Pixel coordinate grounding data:
########

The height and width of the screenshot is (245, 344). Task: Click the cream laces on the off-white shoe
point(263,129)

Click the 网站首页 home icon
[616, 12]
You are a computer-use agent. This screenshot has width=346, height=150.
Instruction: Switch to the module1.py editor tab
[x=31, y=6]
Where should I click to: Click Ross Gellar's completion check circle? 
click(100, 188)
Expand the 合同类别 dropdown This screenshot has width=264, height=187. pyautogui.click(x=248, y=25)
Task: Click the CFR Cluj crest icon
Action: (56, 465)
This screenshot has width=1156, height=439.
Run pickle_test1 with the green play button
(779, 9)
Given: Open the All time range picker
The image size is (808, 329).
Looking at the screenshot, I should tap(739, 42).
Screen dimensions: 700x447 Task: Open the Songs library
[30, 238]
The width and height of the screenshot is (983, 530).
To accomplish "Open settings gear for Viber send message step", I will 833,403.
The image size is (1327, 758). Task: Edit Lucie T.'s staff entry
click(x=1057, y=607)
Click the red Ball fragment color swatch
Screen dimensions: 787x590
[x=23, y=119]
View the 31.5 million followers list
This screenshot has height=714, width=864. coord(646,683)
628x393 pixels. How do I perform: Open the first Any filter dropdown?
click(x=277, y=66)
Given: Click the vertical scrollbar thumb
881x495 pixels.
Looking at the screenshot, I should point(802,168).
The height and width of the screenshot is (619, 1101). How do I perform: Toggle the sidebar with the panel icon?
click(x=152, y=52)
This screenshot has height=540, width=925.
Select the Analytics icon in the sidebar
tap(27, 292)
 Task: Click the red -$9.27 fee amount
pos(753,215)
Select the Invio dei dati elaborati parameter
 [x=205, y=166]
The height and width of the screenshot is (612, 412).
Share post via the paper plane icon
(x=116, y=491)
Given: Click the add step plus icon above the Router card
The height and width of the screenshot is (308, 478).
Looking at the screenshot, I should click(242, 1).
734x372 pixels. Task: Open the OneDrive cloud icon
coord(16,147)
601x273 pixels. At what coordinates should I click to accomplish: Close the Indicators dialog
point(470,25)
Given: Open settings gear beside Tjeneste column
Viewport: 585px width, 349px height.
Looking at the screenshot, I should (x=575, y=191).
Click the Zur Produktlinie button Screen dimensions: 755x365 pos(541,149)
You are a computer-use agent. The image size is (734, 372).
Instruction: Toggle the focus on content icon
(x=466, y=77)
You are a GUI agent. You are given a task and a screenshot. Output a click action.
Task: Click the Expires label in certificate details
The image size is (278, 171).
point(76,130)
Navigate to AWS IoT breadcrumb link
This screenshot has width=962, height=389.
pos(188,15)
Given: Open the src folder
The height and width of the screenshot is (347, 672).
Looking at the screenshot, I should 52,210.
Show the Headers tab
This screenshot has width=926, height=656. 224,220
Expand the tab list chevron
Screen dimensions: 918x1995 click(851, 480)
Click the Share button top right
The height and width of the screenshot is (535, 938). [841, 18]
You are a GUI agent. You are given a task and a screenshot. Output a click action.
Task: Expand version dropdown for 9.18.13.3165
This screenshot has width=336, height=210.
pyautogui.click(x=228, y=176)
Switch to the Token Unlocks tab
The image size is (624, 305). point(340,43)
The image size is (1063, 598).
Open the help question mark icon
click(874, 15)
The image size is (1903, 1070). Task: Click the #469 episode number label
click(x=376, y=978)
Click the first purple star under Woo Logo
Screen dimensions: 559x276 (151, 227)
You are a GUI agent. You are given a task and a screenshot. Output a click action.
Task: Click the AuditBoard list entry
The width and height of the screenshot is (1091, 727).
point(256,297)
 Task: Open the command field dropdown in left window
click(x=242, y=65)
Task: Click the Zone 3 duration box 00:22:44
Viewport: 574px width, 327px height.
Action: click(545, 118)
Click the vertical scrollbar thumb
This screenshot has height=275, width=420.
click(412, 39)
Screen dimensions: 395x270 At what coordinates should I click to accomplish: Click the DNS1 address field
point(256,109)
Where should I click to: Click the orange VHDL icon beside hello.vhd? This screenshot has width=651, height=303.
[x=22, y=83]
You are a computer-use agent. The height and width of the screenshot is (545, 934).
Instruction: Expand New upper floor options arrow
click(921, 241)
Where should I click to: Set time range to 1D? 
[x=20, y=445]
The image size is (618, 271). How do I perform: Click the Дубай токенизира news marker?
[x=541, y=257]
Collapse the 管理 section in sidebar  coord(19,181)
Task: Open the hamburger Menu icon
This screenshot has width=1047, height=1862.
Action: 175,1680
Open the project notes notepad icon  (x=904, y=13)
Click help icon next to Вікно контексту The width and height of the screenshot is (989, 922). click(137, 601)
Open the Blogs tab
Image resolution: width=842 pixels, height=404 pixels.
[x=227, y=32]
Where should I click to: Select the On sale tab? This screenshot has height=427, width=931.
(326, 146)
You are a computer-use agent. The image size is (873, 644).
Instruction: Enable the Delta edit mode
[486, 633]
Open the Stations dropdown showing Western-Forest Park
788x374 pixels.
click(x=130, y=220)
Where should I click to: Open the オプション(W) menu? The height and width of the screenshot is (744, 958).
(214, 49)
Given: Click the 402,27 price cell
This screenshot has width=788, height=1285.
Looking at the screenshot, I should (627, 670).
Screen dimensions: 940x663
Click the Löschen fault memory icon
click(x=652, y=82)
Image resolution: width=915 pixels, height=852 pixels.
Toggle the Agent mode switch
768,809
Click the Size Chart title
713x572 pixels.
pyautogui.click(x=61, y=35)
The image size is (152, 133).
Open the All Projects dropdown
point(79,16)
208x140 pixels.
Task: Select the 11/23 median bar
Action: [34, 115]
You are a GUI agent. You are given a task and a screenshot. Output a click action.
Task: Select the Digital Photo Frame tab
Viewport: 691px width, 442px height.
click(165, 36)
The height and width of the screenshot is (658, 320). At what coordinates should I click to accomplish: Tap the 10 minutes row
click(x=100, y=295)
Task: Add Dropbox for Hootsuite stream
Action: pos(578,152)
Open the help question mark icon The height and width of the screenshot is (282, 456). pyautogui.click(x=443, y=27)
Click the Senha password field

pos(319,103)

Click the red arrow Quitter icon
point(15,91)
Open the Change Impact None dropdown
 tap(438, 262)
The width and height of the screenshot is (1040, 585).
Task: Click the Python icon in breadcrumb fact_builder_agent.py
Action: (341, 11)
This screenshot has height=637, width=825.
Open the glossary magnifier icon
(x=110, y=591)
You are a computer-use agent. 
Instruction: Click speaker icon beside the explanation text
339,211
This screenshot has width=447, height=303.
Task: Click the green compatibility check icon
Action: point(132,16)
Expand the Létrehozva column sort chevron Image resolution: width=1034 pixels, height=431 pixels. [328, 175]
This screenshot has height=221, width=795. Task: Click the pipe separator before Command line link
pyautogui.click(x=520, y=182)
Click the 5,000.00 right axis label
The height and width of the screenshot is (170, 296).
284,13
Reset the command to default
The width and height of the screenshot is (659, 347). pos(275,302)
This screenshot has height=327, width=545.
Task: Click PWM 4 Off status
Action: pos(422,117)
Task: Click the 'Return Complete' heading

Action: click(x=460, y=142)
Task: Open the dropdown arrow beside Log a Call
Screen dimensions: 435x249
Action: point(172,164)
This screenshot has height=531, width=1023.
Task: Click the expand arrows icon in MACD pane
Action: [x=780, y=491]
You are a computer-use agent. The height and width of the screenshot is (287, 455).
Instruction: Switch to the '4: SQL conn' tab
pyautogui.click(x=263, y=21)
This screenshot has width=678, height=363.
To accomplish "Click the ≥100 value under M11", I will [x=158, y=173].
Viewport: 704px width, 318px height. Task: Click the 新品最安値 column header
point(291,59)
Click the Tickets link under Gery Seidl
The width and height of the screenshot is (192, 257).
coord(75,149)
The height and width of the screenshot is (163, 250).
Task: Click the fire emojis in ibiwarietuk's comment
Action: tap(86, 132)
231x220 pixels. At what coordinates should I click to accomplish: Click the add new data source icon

########

▸ **Exercise description**: Throughout the data above, copy all lines where the word "step" is found.

▸ **Exercise response**:
To accomplish "Open settings gear for Viber send message step", I will 833,403.
Given: Click the add step plus icon above the Router card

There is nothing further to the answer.